DevOps Security Engineer (Azure)

Remote

£85,000 - £90,000 per annum

On behalf of a growing financial services organisation, I am seeking an experienced DevOps Security Engineer to join their dynamic team. The successful candidate will play a critical role in ensuring the security, confidentiality, integrity, and availability of our cloud infrastructure and services.
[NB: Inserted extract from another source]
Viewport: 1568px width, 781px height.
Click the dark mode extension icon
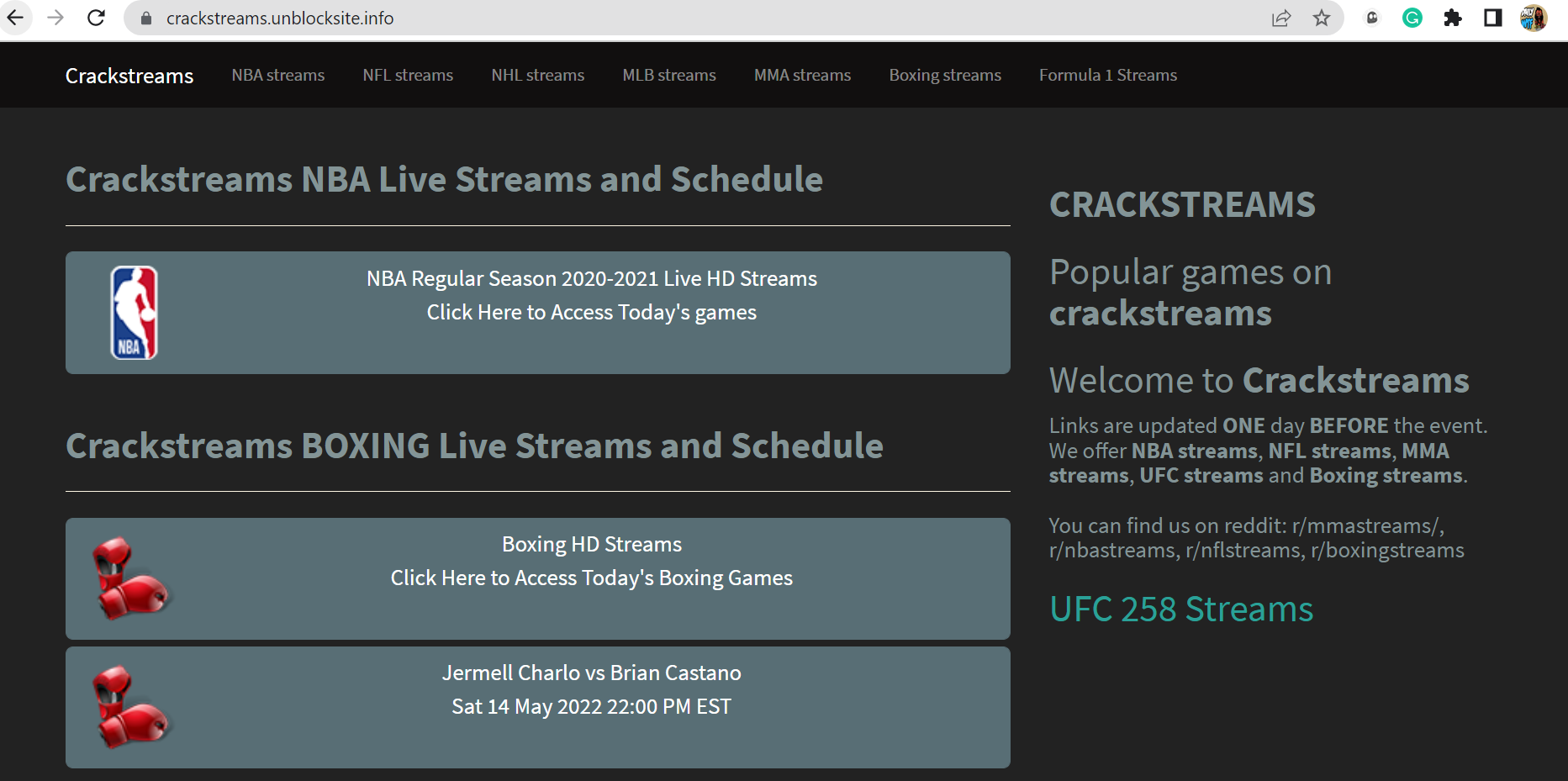tap(1493, 18)
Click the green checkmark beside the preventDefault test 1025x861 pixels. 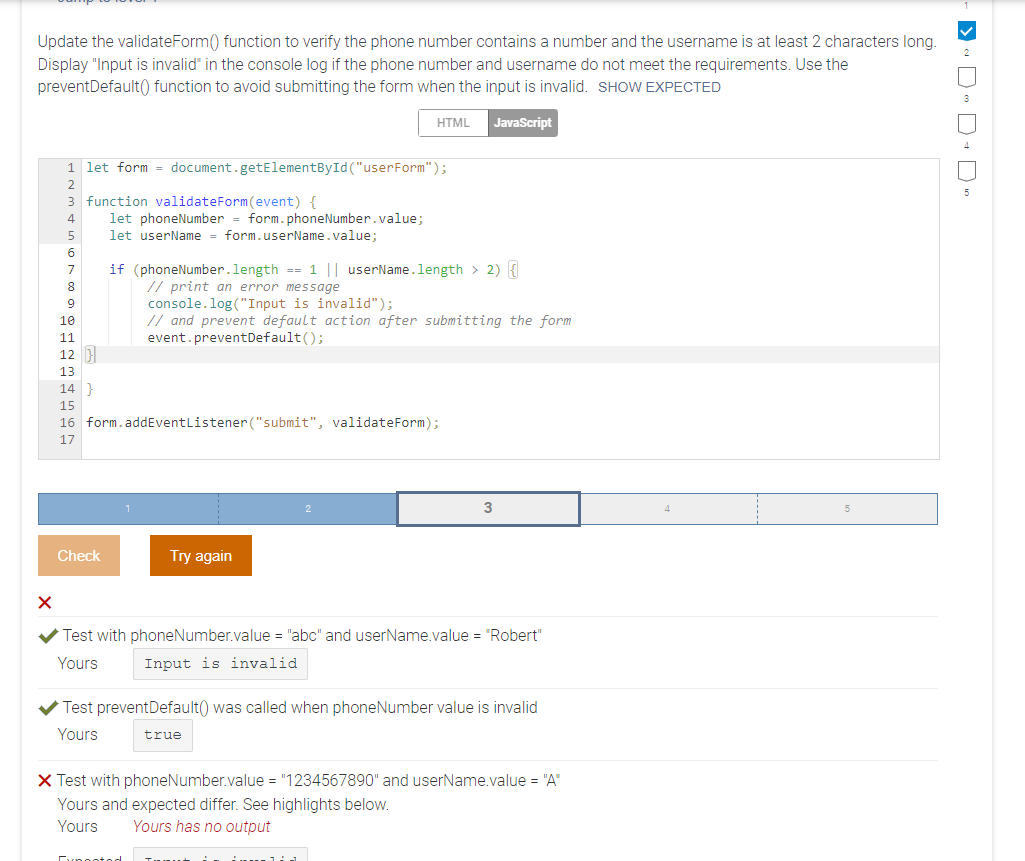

This role involves designing, implementing, and maintaining cloud security solutions that comply with industry regulations and best practices, while protecting sensitive financial data.

While the role is predominantly remote based, there may be occasional travel to their London office.

Responsibilities:

• Design and implement secure cloud architectures in multi-cloud environments (eg, AWS, Azure, Google Cloud).
• Develop and enforce security standards, policies, and procedures for cloud environments.
• Evaluate and integrate cloud security technologies, such as CASB, CSPM, CWPP, and others.
• Monitor cloud infrastructure for security breaches and respond to incidents promptly.
• Implement and manage security tools for threat detection, vulnerability management, and encryption.
• Conduct regular security assessments, including penetration testing, vulnerability scanning, and cloud configuration reviews.
• Ensure compliance with industry regulations (eg, PCI-DSS, GDPR, SOX) and internal security policies.
• Perform risk assessments to identify and mitigate potential security threats to cloud environments.
• Collaborate with audit teams to ensure the cloud environment meets all regulatory and security standards.
• Work closely with DevOps, IT, and application development teams to integrate security best practices into the CI/CD pipeline.
• Provide guidance and training on cloud security best practices to internal teams and stakeholders.
• Liaise with external vendors, partners, and regulators to ensure the alignment of cloud security initiatives.
• Develop and maintain incident response plans for cloud environments.
• Lead investigations into security incidents involving cloud infrastructure, coordinating with relevant teams for remediation.
• Perform forensic analysis to identify root causes of security breaches and recommend improvements.
• Stay updated on the latest cloud security trends, threats, and technologies.
• Propose and implement innovative solutions to enhance the security posture of the organization's cloud environments.
• Participate in continuous improvement initiatives related to cloud security processes and technologies.

Experience required:

• 5+ years of experience in cloud security, preferably in the financial services industry.
• Hands-on experience with cloud platforms such as AWS, Azure, and Google Cloud.
• 2+ years proven experience with Terraform or similar IaC language
• 2+ years proven experience in implementing and managing cloud security controls and technologies.
• 2+ years proven Azure security expertise and ability to deploy Azure Policies, blueprints and alike.
• 2+ years Advanced Kubernetes security knowledge and CI/CD security knowledge.
• Experience implementing and managing automated patching solutions for various Azure resource types, including Virtual Machines and Virtual Machine Scale Sets.
• An understanding of kubernetes and how to secure workloads (patching container images and nodes)
• An understanding of how to patch VMs and VMSSs in an automated way and how to handle situations where the automation tool fails to (or is unable to) patch a resource - especially in Azure since Azure has native solutions to perform these task
• Experience with patching Kubernetes nodes using automated solutions.
• Experience and strong understanding of Kubernetes workloads is required (Azure Kubernetes Service preferred).
• Using Microsoft Defender for Containers to detect and remediate security vulnerabilities in container images stored in Azure Container Registry.
• Experience implementing and managing a service mesh in a Kubernetes environment (eg, Istio, Linkerd).
• Experience implementing security solutions using Infrastructure as Code (IaC), preferably with terraform and the AzureRM provider.
• Familiarity with Azure Security Center, Azure Policy, and other Azure-native security services for continuous monitoring and enforcing security standards.
• Ability to work closely with DevOps and security teams to design and maintain secure, compliant cloud infrastructure.
• Relevant certifications such as Certified Cloud Security Professional (CCSP), AWS Certified Security - Specialty, Certified Information Systems Security Professional (CISSP), or equivalent.

Technical Skills:

• In-depth knowledge of cloud security architecture, best practices, and frameworks (eg, NIST, CSA, CIS).
• Experience with security automation, orchestration, and DevSecOps practices.
• Proficiency in Scripting and programming languages (eg, Python, PowerShell, Bash) for security automation.
• Strong understanding of encryption technologies, identity and access management (IAM), and network security in cloud environments.
• Familiarity with compliance frameworks applicable to the financial services industry (eg, PCI-DSS, SOX).